> **SOURCE MATERIAL**:
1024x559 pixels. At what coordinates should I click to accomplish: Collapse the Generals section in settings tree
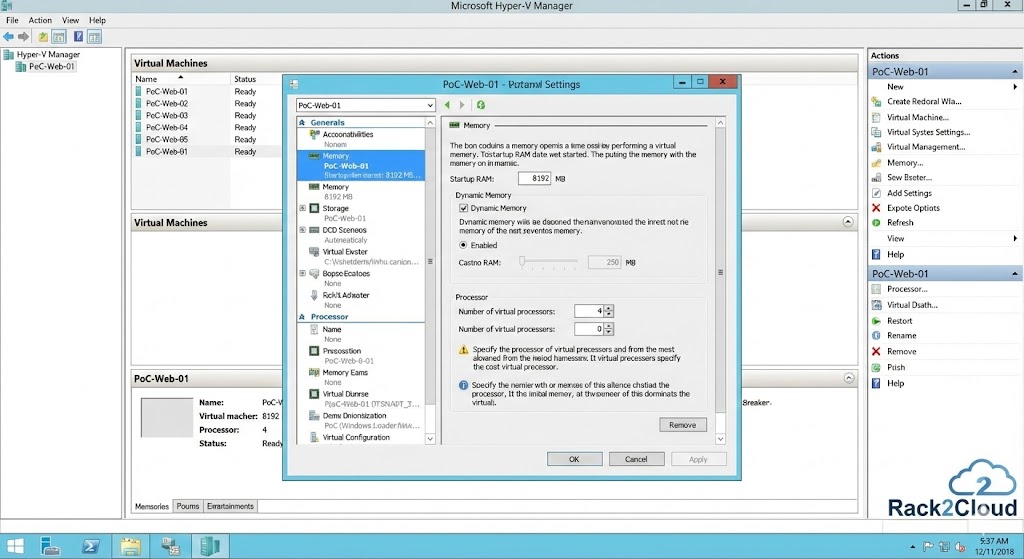coord(302,123)
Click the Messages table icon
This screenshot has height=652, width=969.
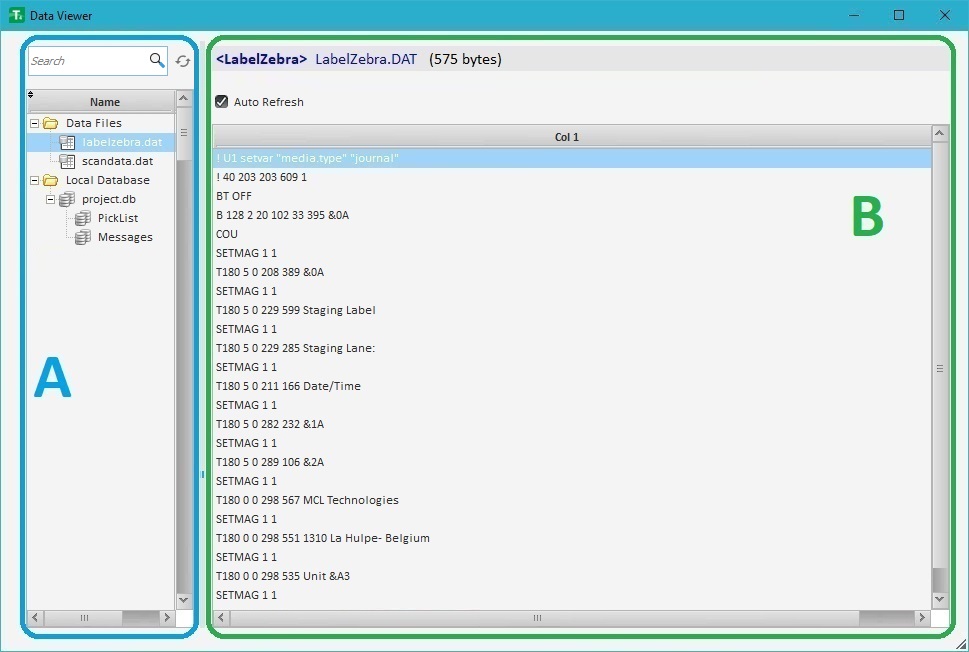pyautogui.click(x=83, y=237)
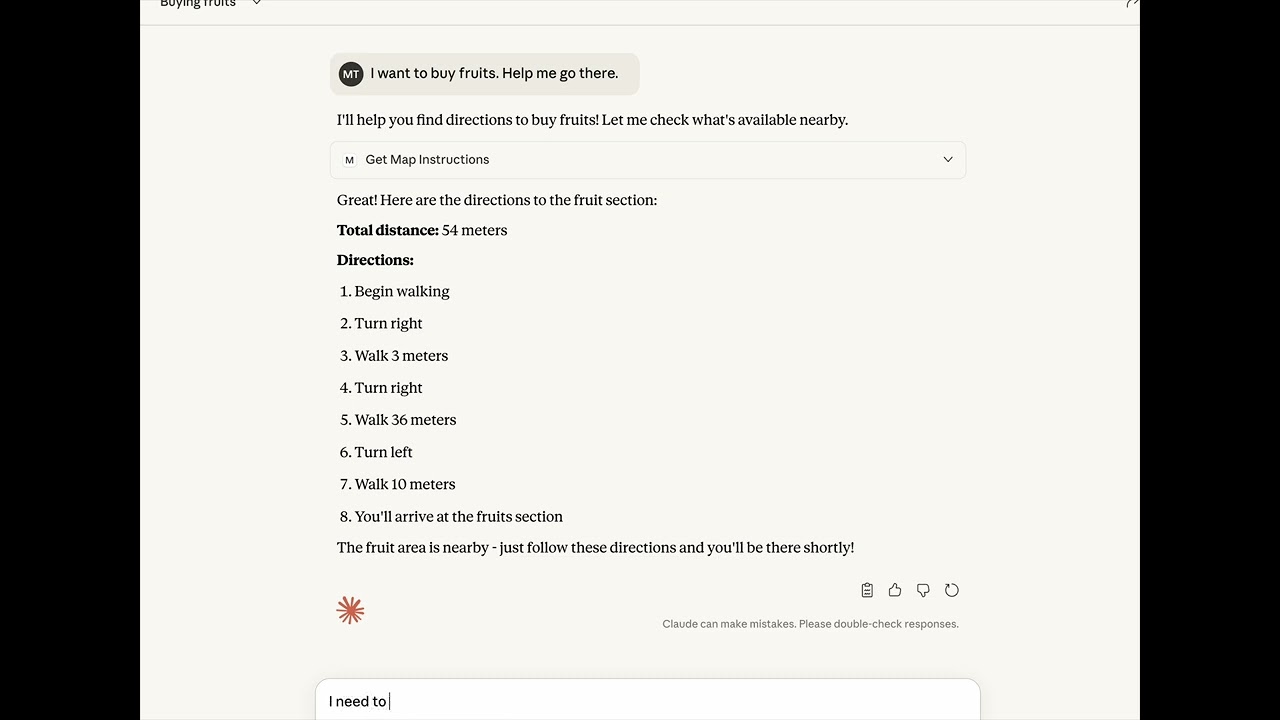This screenshot has width=1280, height=720.
Task: Click the "Directions:" bold heading
Action: pos(375,260)
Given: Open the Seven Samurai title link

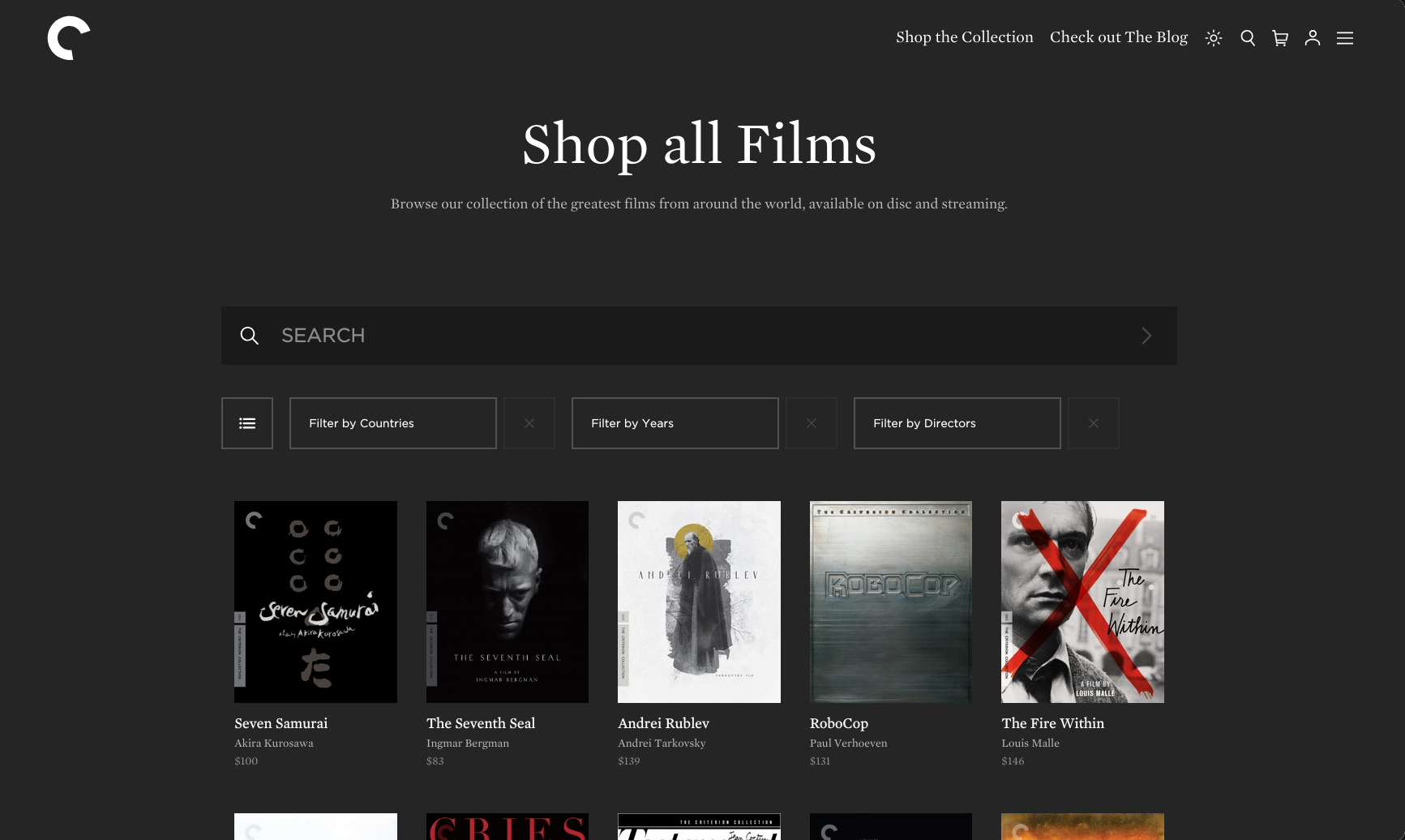Looking at the screenshot, I should pyautogui.click(x=281, y=723).
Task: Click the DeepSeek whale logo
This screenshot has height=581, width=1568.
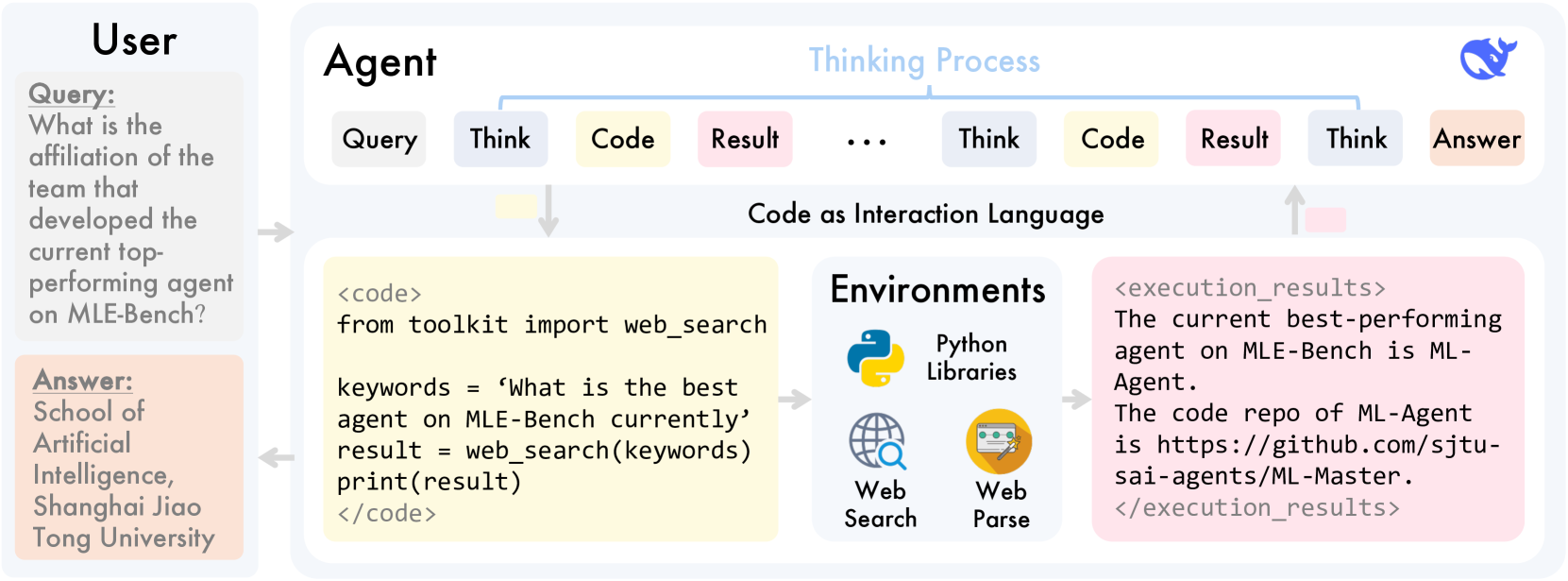Action: [1487, 60]
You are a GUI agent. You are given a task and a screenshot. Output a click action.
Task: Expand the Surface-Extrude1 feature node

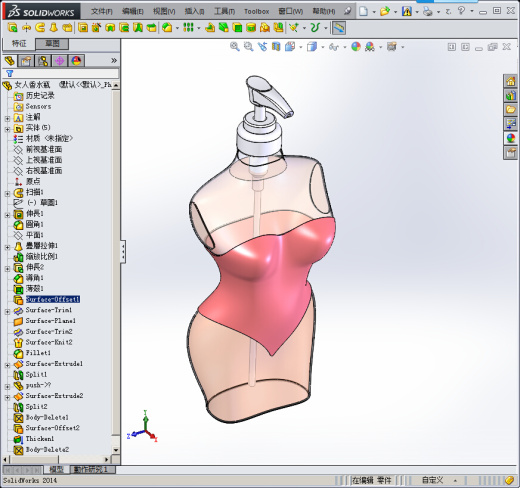[7, 365]
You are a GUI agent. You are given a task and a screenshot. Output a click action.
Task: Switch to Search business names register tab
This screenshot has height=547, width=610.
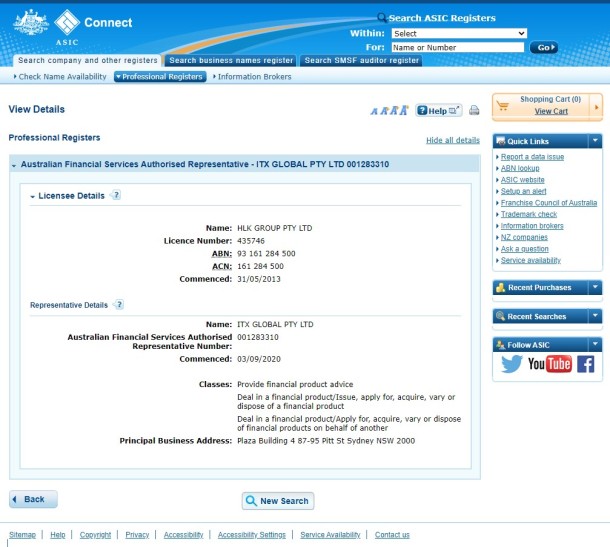(x=230, y=60)
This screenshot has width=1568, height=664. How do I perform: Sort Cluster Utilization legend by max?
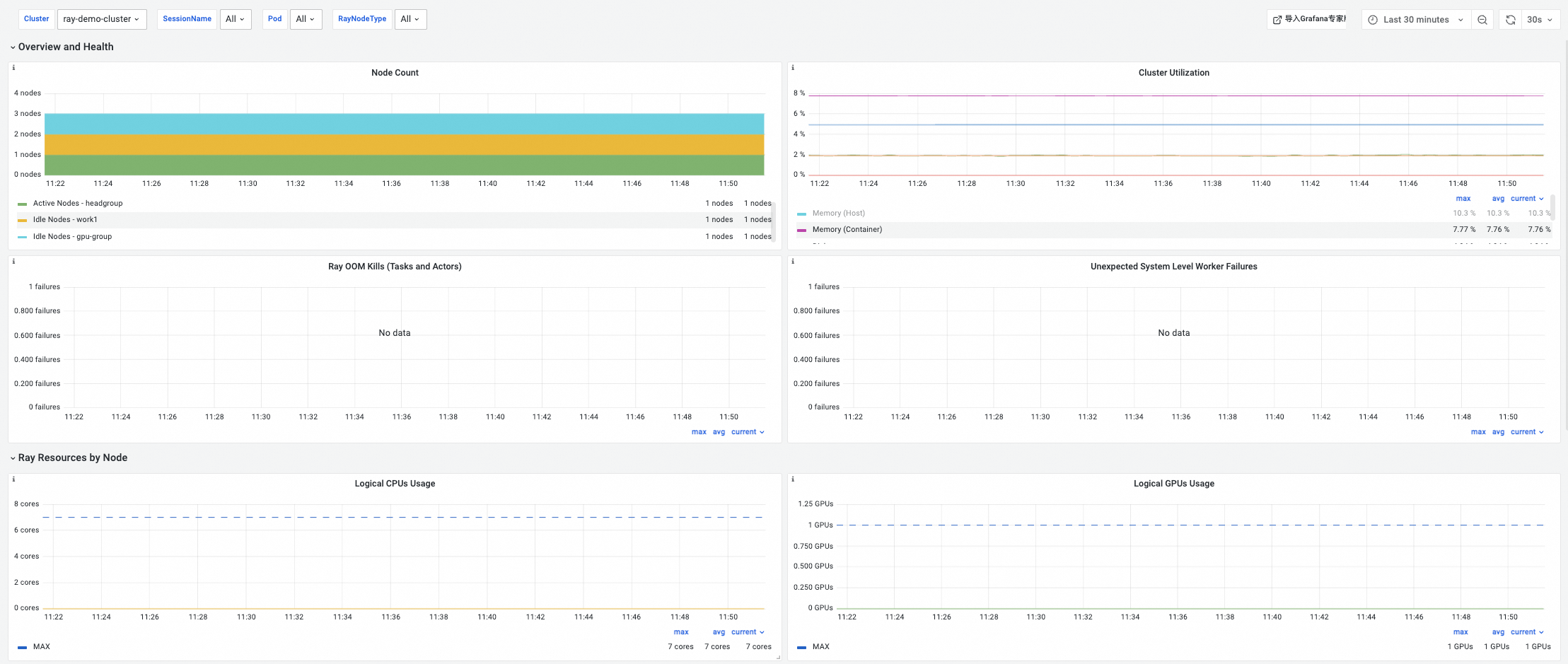(x=1463, y=199)
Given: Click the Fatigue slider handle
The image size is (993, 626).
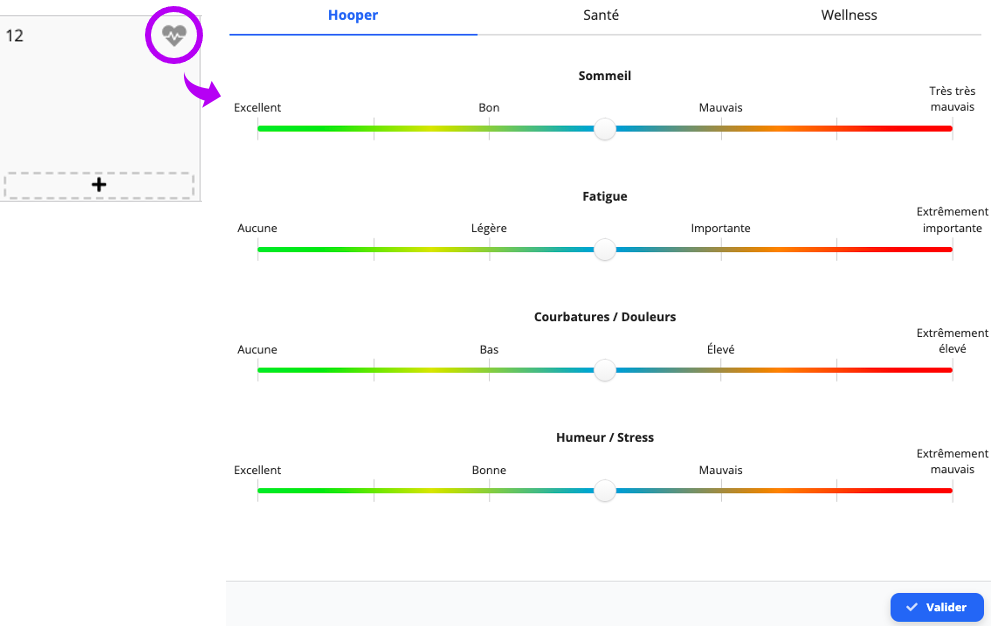Looking at the screenshot, I should (605, 249).
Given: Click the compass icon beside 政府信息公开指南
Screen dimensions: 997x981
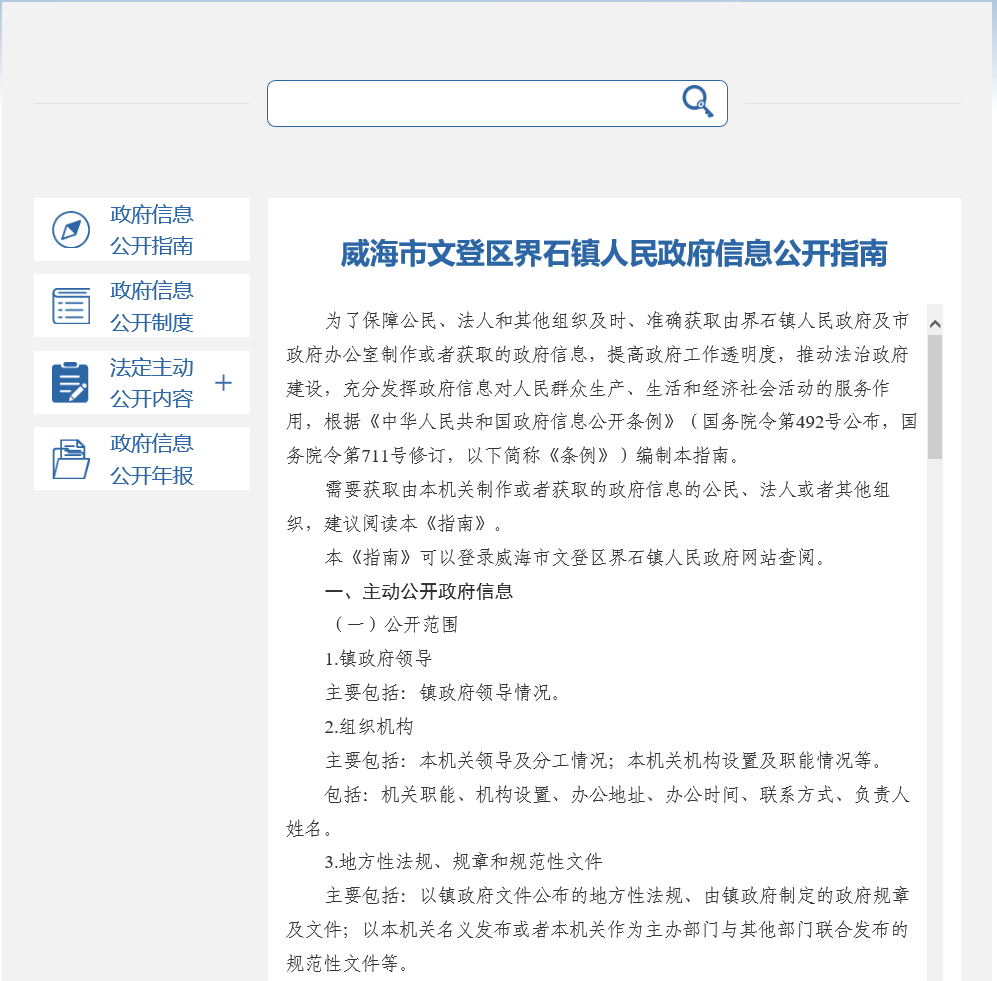Looking at the screenshot, I should pyautogui.click(x=71, y=230).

> **EXERCISE DIRECTIONS**:
All of the entries must be reproduced exactly, apart from the pictures, which are to be dropped.

> **SOLUTION TO THE EXERCISE**:
1024x559 pixels. At what coordinates should I click to accomplish: Collapse the Generals section in settings tree
coord(302,123)
Click the Messages table icon
This screenshot has height=652, width=969.
pyautogui.click(x=83, y=237)
This screenshot has width=1280, height=720.
Task: Click the "Directions:" bold heading
Action: pos(375,260)
Given: Open the Seven Samurai title link

Looking at the screenshot, I should pyautogui.click(x=281, y=723).
Task: Click the DeepSeek whale logo
This screenshot has height=581, width=1568.
Action: [1487, 60]
You are a GUI agent. You are given a task and a screenshot. Output a click action.
Task: Expand the Surface-Extrude1 feature node

[7, 365]
You are a GUI agent. You are given a task and a screenshot. Output a click action.
Task: Switch to Search business names register tab
This screenshot has height=547, width=610.
(x=230, y=60)
This screenshot has width=1568, height=664. How do I perform: Sort Cluster Utilization legend by max?
(x=1463, y=199)
Given: Click the Fatigue slider handle
The image size is (993, 626).
Looking at the screenshot, I should (605, 249).
Given: Click the compass icon beside 政府信息公开指南
Screen dimensions: 997x981
Looking at the screenshot, I should pyautogui.click(x=71, y=230).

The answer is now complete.